The fight scene, preserved in a fossil discovered in China, suggests that small mammals preyed on the dinosaurs that ruled Earth during the Cretaceous period more than previously thought, scientists said on Tuesday.
Jordan Mallon, a palaeontologist at the Canadian Museum of Nature, told AFP that when he first saw the fossil "my eyes popped out of my head".
Mallon, a co-author of a new study led by Chinese researchers, said they believe the fossil is the first ever discovered that shows a mammal and dinosaur fighting each other.

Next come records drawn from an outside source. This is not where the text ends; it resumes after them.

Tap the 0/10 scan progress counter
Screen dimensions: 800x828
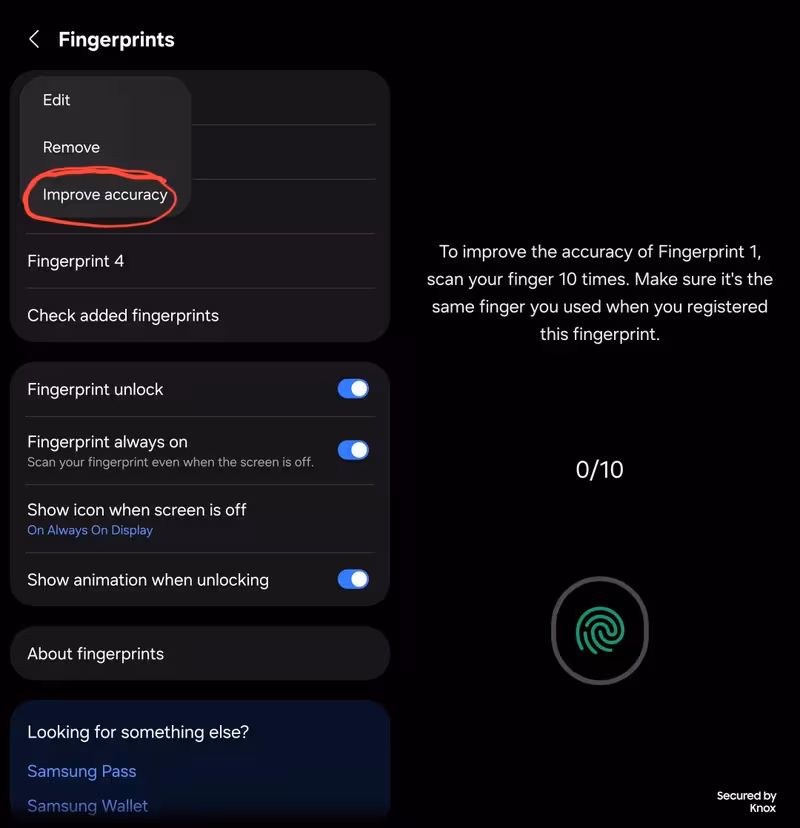coord(600,469)
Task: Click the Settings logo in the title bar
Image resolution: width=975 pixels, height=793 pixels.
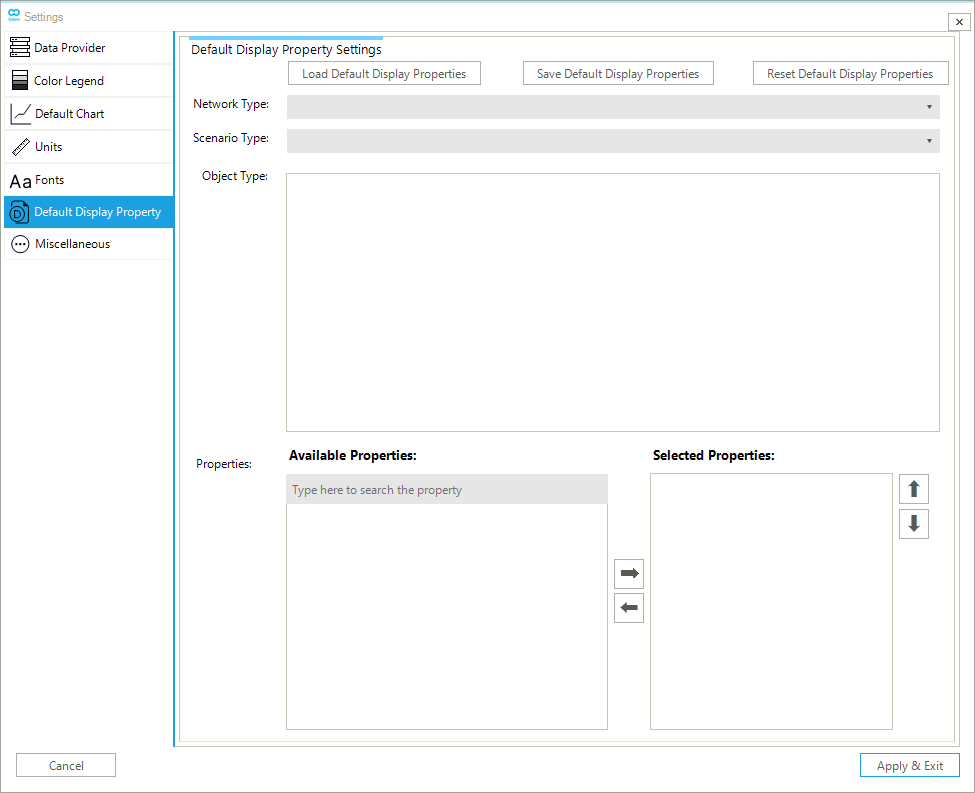Action: tap(14, 15)
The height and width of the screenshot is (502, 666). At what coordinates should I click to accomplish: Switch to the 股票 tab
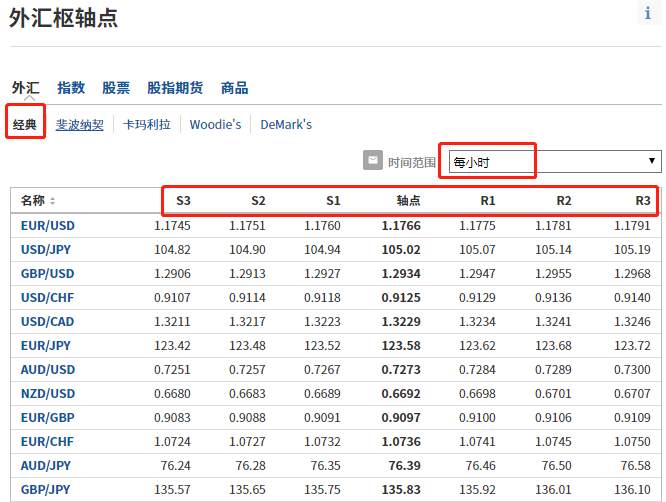(x=116, y=88)
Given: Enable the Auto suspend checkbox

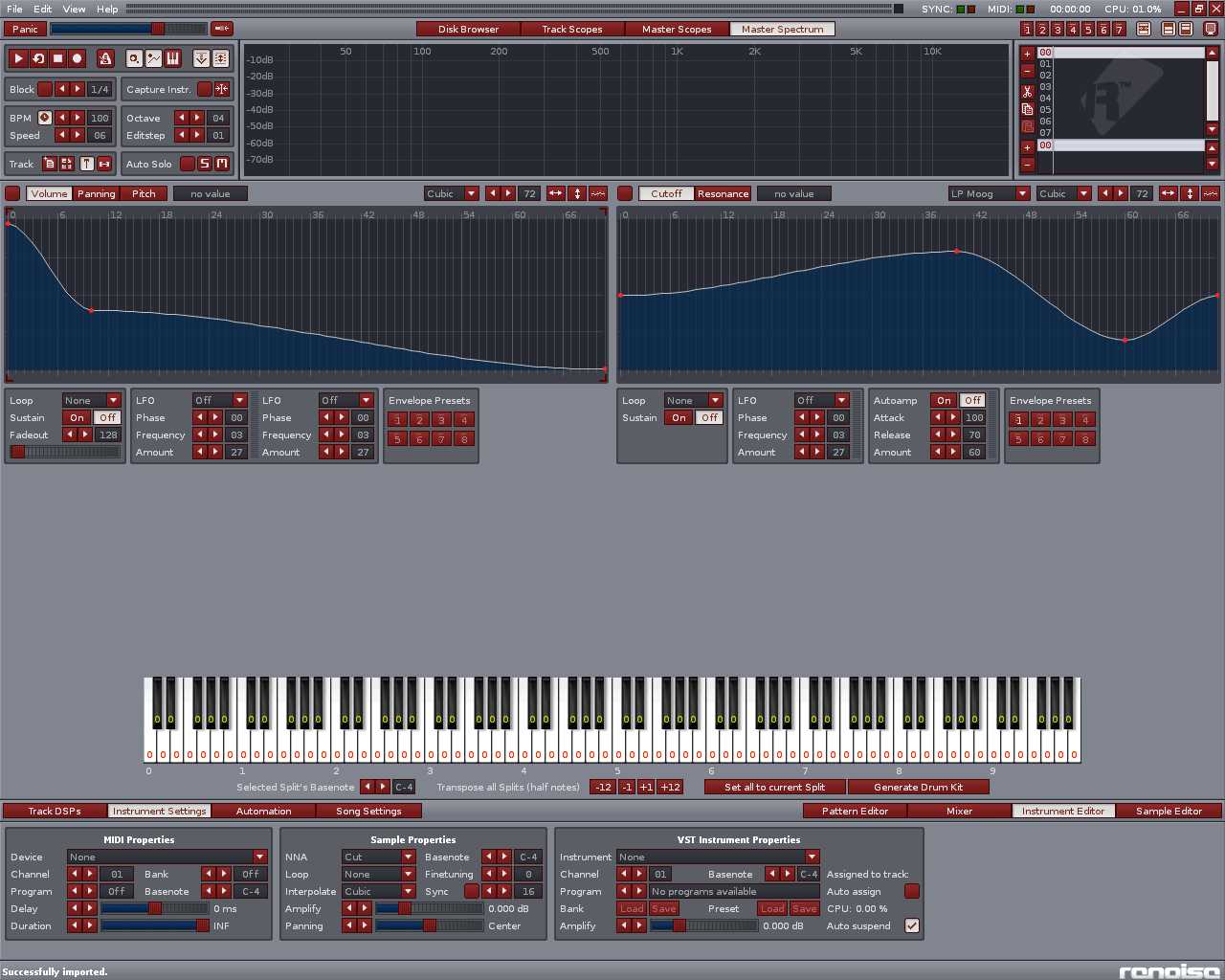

Mammals were generally considered far too small to prey on the dinosaurs that dominated the world during the tens of millions of years they shared on Earth.
But the fossil shows a badger-sized Repenomamus robustus sitting on top of Psittacosaurus lujiatunensis, a plant-eating dinosaur that stood 120 centimetres (47 inches) tall and had a beak like a parrot.
The mammal -- one of the largest of its time but still a third the weight of the dinosaur -- is sinking his sharp teeth into the dinosaur's ribs and gripping onto its leg.
- 'Feisty mammals' -
The way the pair are intertwined shows that the mammal was not scavenging on a dead dinosaur, Mallon said.
"The dinosaur has collapsed down and trapped the hind limb of the mammal in the fold of its knee," indicating it was an attack, he said.
The dinosaur also bears no bite marks, which mammals often leave on scavenged bodies.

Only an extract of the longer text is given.